USAF’s Missing Unmanned Combat Air Vehicles (2016) - ctoth
https://www.thedrive.com/the-war-zone/3889/the-alarming-case-of-the-usafs-mysteriously-missing-unmanned-combat-air-vehicles
======
ohazi
This sounds like a worryingly bad idea on many levels.

1\. "Such a system could find, fix and finish a target without external
direction by a human controller."

The fact that human-out-of-the-loop kill decisions is a bad idea should not
require further elaboration.

2\. "Suddenly, a simulated threat radar activated. The pair of networked UCAVs
immediately classified the threat and executed a plan to destroy it based on
the position of each X-45 in relation to the target, what weapons were
available, what each drone’s fuel load was and the nature of the target
itself. The calculations happened in a blink of an eye."
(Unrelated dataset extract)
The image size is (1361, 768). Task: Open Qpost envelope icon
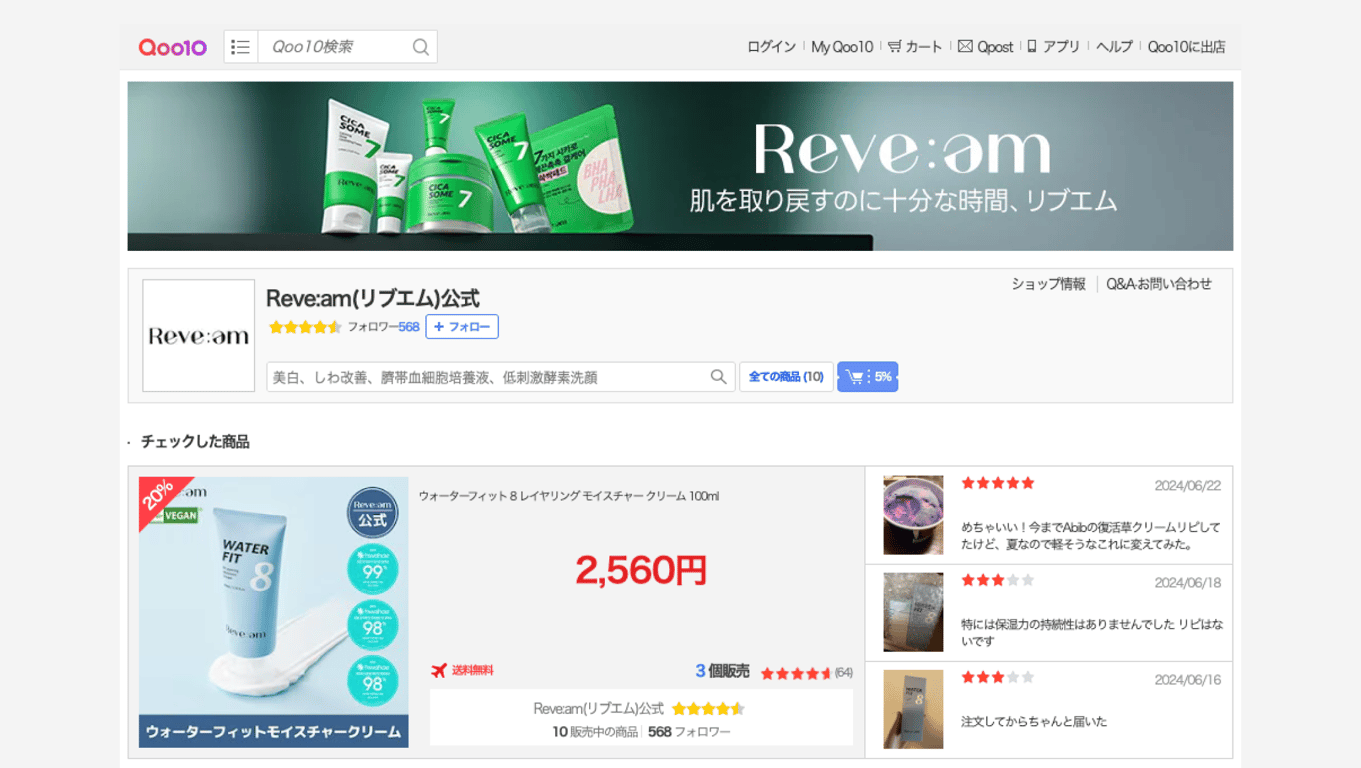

Congratulations, now all of the adversarial techniques that make state-of-the-
art neural networks fall over will apply to fighter jets as well. Does the
system deterministically plan to attack _everything_ it sees that looks like a
threat? What about easy threats that show up first, followed by progressively
more challenging / fuel-draining threats? Now instead of radar jammers, the
signals guys will go back to building elaborate decoy generators.

Without a human in the loop, our current autonomous technologies are woefully
inadequate for determining whether or not something smells like a trap. Our
enemies are going to learn how to knock these things out of the sky with a
$200 SDR and a power amp.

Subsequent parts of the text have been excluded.